Libraries making more money from grants, parking and photocopying fees, but CEO says revenue is not enough.

2 min read
caption An employee works at the borrower services desk at the Central Library.
Meagan Campbell

Halifax Public Libraries could lose four to eight staff members if regional council decides to hold down tax increases.

“We may have to cut programs,” said Åsa Kachan, chief librarian and CEO of Halifax Public Libraries, in a presentation to the budget committee on Friday. “It’s disheartening because I think one of the things we do at the library is we leverage the municipal investment … and all of that requires staff.”

Halifax Libraries made more money last year from certain revenue streams including grants and photocopying and parking fees, Kachan said. However, this revenue did not compensate for higher facility maintenance costs and taxes on leased properties.


The budget committee is currently developing a budget for council to vote on in April. Kachan proposed a library budget that aligns with a 2.9 per cent tax bill increase. However, council also requested a proposal that aligns with a smaller tax increase of 1.9 per cent. If Halifax Libraries had to meet the lower target, Kachan says one option would be to cut four to eight positions from 336 staff members.

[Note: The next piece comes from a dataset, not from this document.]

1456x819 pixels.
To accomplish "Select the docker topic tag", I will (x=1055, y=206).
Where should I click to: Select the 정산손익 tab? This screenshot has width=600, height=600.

She said the library would hope to make the cuts through retirement and attrition.

To avoid the cuts, Halifax Libraries would need an extra $350,000. Kachan also requested $100,000 to fund programs to reduce community isolation and promote food literacy.

“Many, many people arrive at our libraries hungry,” she said. “Many people don’t know basics of food—how to cook, how to make basic food.”


Committee members voted in favour of a motion to set aside an extra $450,000 for Halifax Public Libraries. The sole opponent was Coun. Matt Whitman, who said he didn’t support funding beyond the 1.9 per cent tax increase.

“Anything above that, I’m not voting for,” he said in an interview. “Across the board, (in) every department, that’s what taxpayers are willing to pay.”

However, Coun. Richard Zurawski said he supported the additional funding because libraries are social and intellectual hubs. He compared budget decisions to the decisions of Winston Churchill.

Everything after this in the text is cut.